• [What you should do]: In the entries that follow, locate the line with "Expand all Dante Transmitters with plus icon", then restate that line and all later lines exactly as they appear, leaving pictures out.

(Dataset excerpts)

* * * * *

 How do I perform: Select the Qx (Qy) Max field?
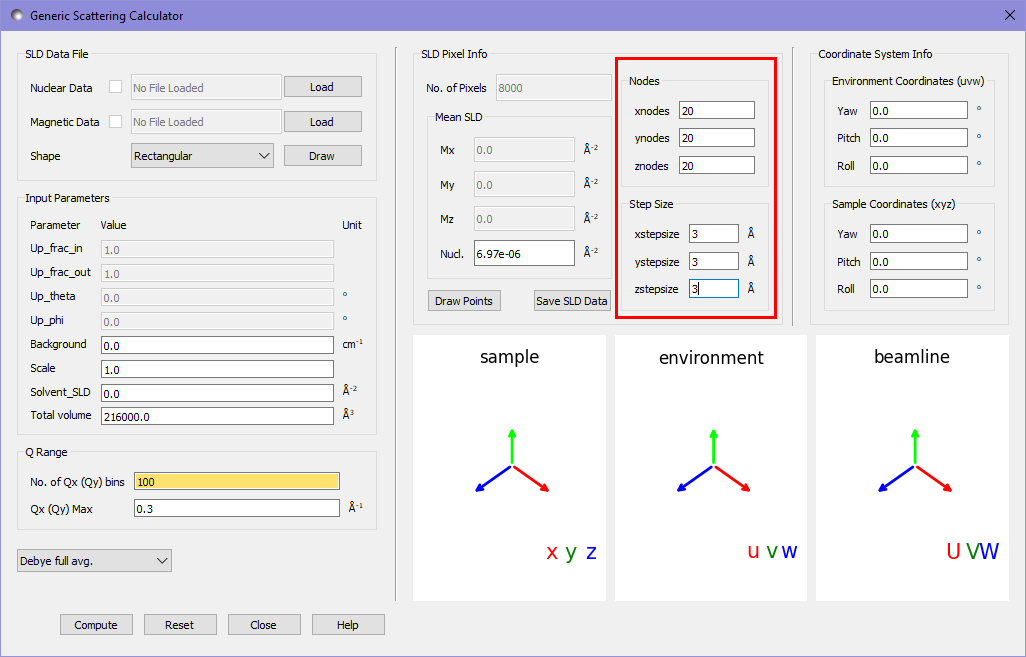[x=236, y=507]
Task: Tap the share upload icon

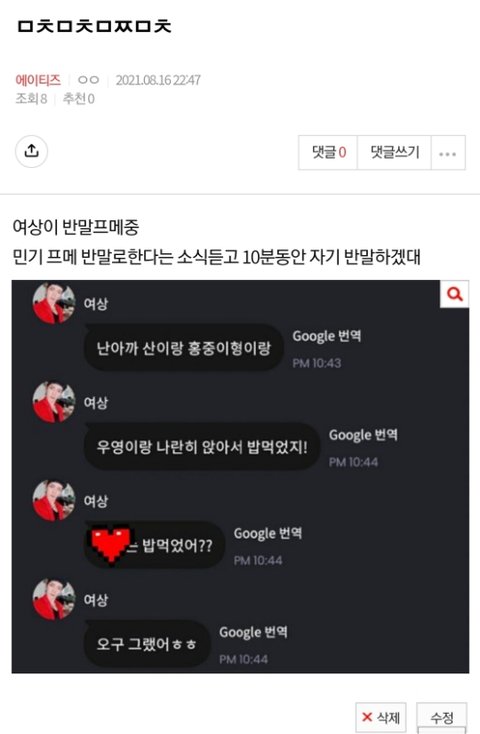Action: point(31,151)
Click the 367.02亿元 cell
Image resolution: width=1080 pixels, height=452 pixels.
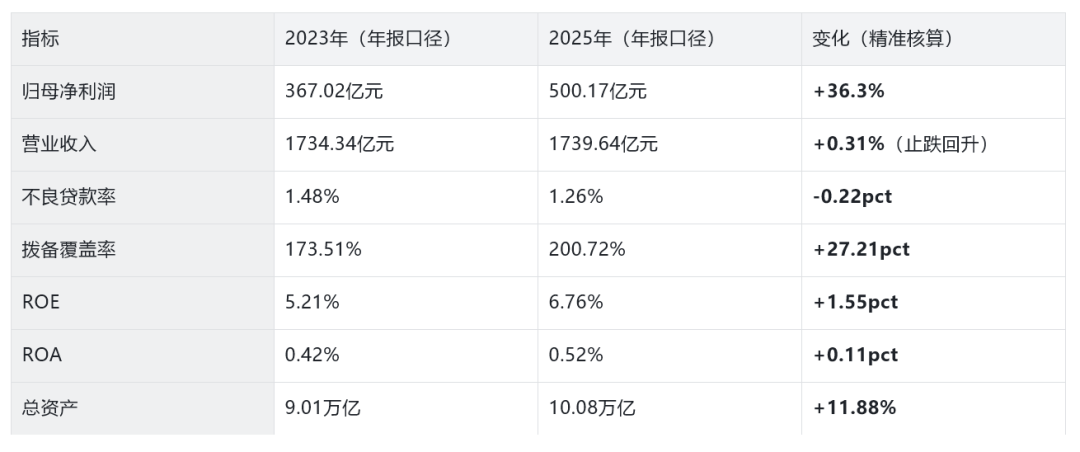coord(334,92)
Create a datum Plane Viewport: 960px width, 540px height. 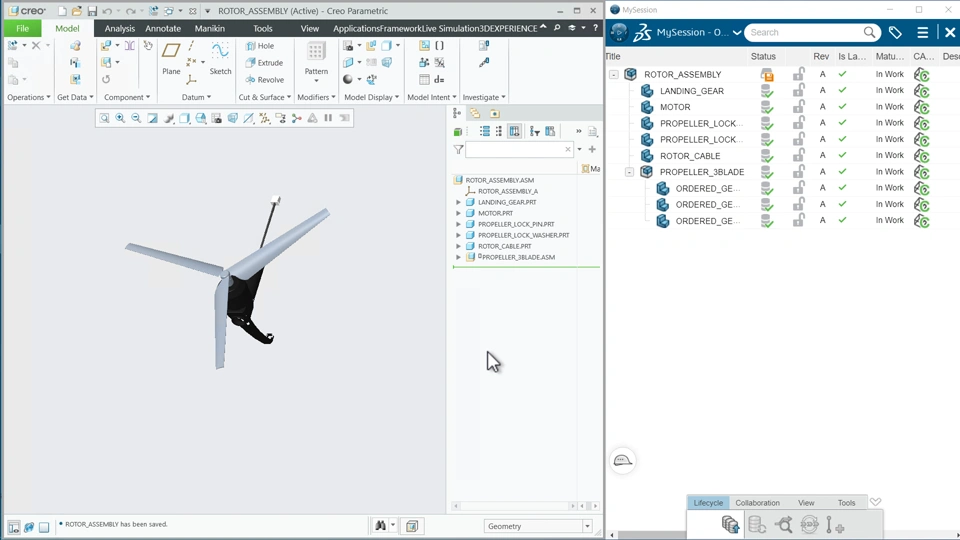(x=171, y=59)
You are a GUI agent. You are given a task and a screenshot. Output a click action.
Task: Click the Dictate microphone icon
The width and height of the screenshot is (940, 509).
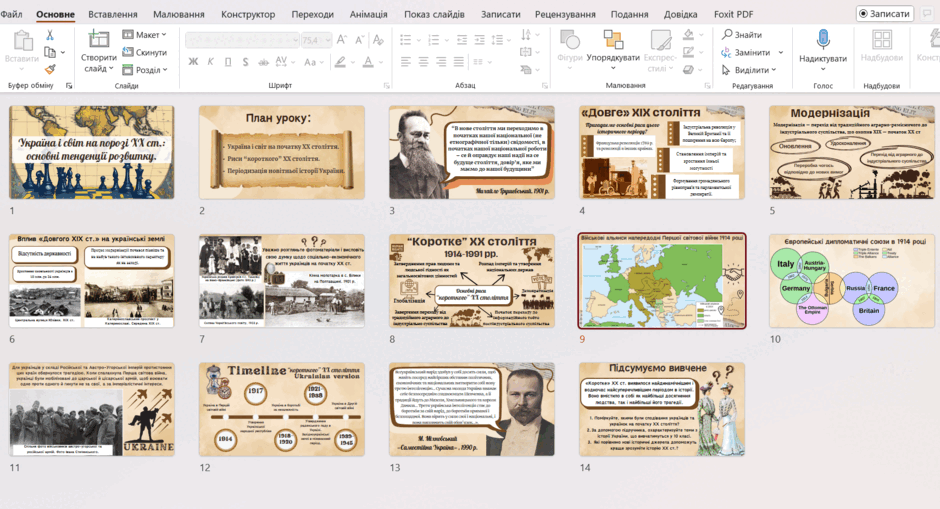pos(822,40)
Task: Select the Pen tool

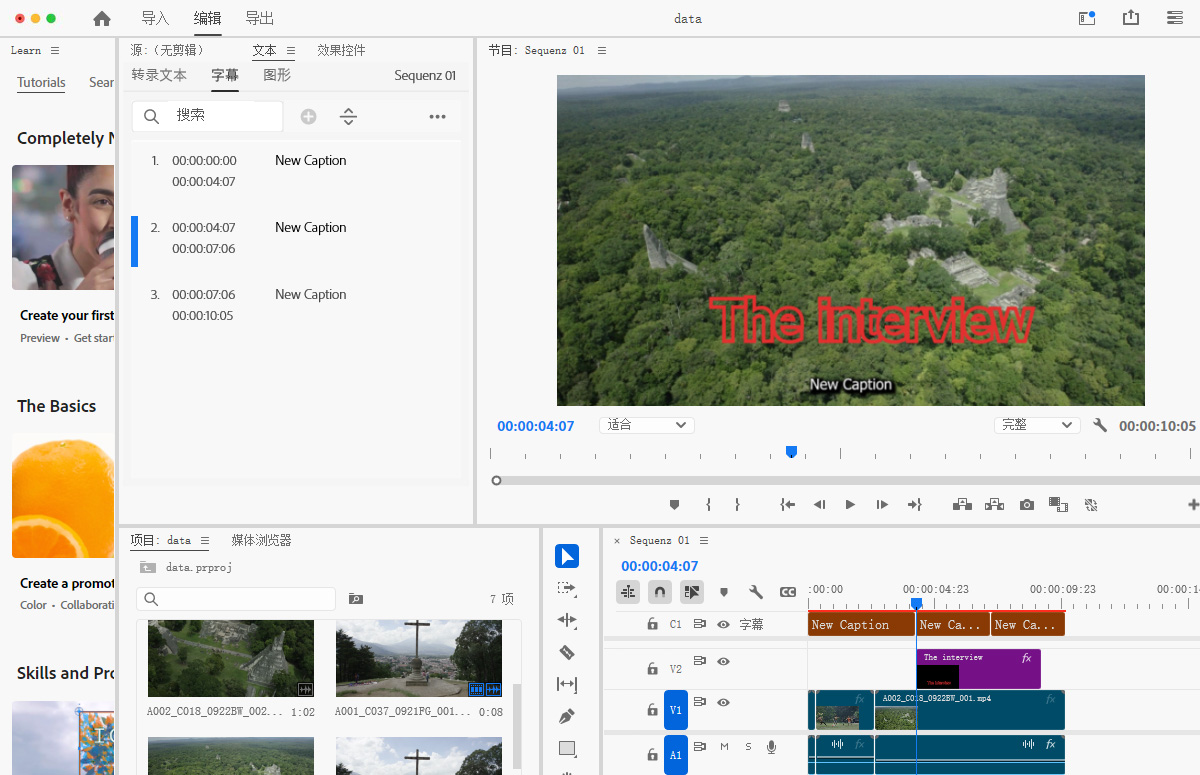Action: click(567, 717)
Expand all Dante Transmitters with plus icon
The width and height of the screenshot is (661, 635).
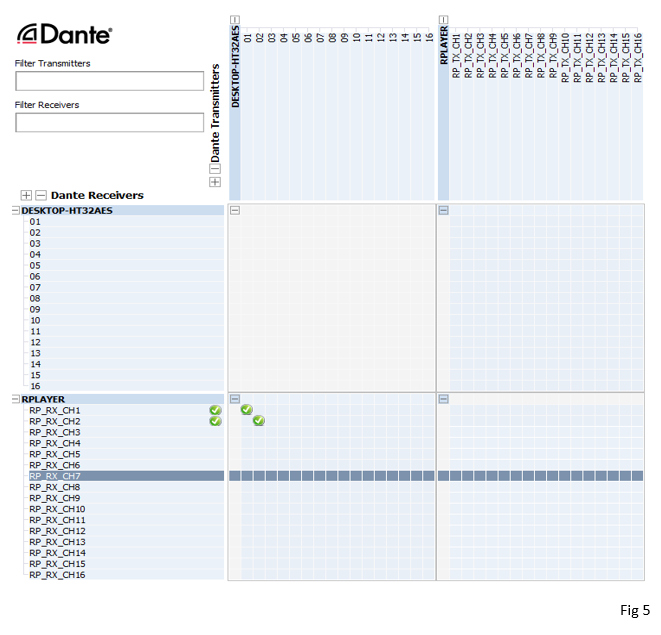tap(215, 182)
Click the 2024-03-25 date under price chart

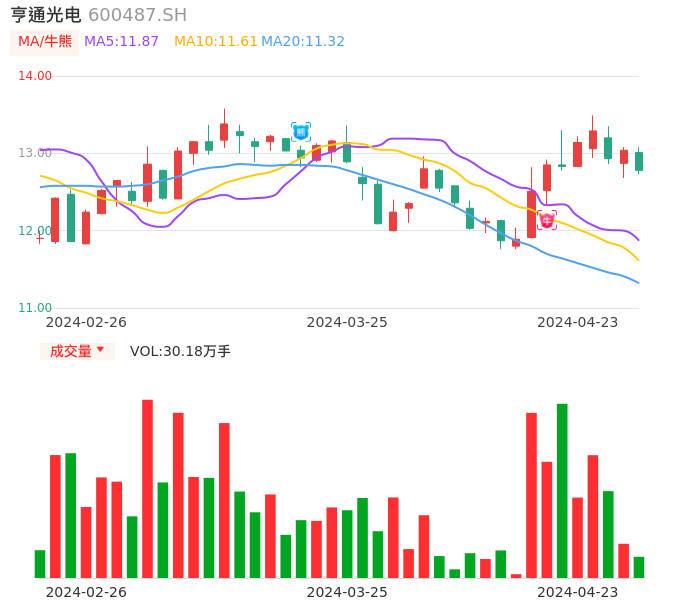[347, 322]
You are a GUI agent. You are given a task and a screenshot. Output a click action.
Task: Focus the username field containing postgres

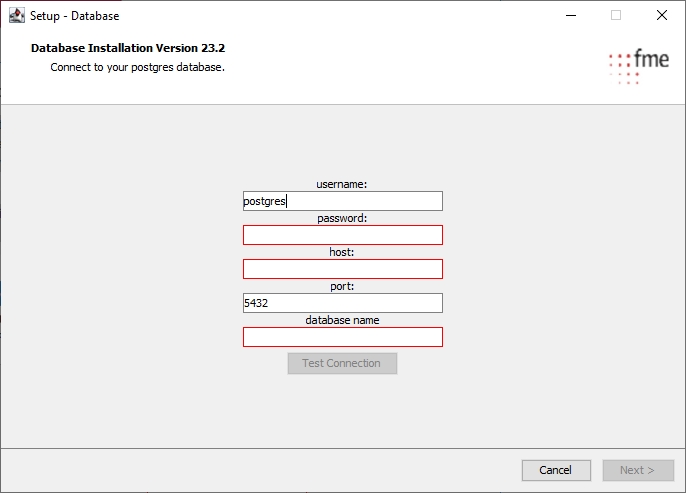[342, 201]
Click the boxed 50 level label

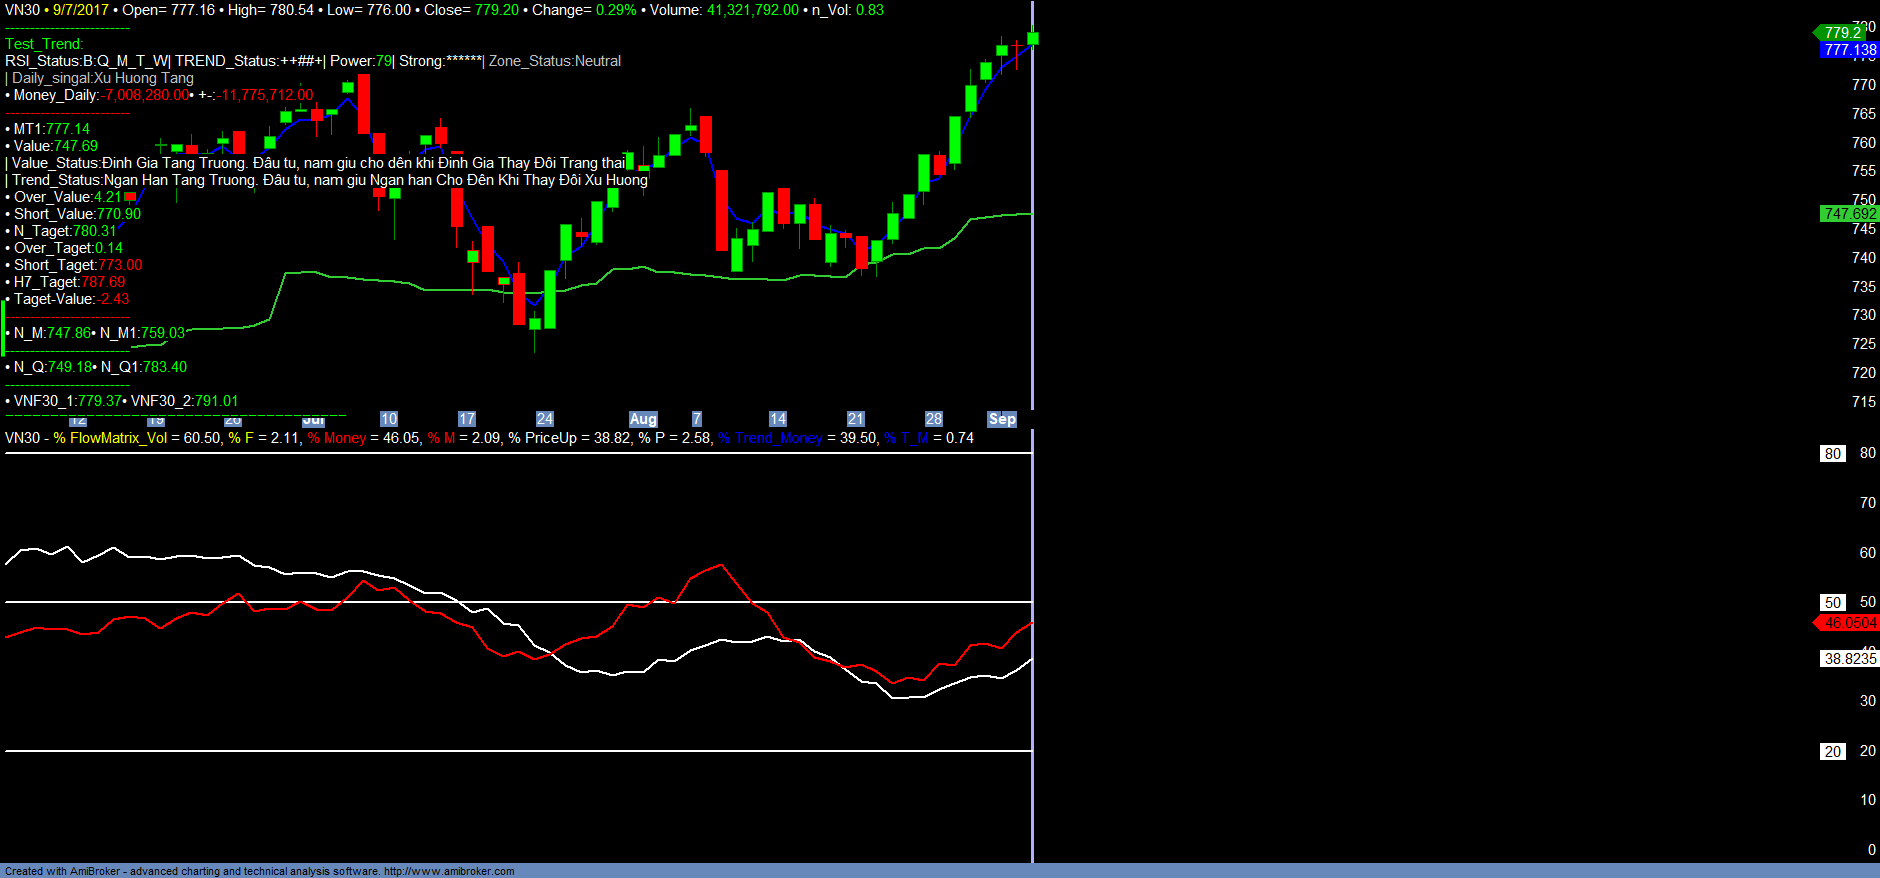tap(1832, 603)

* * * * *

• [Answer box]:
Expand all Dante Transmitters with plus icon
The width and height of the screenshot is (661, 635).
tap(215, 182)
Click the 2024-03-25 date under price chart

[347, 322]
You are a GUI agent. You are given a task and a screenshot. Output a click action.
Task: Focus the username field containing postgres

[342, 201]
Click the boxed 50 level label

tap(1832, 603)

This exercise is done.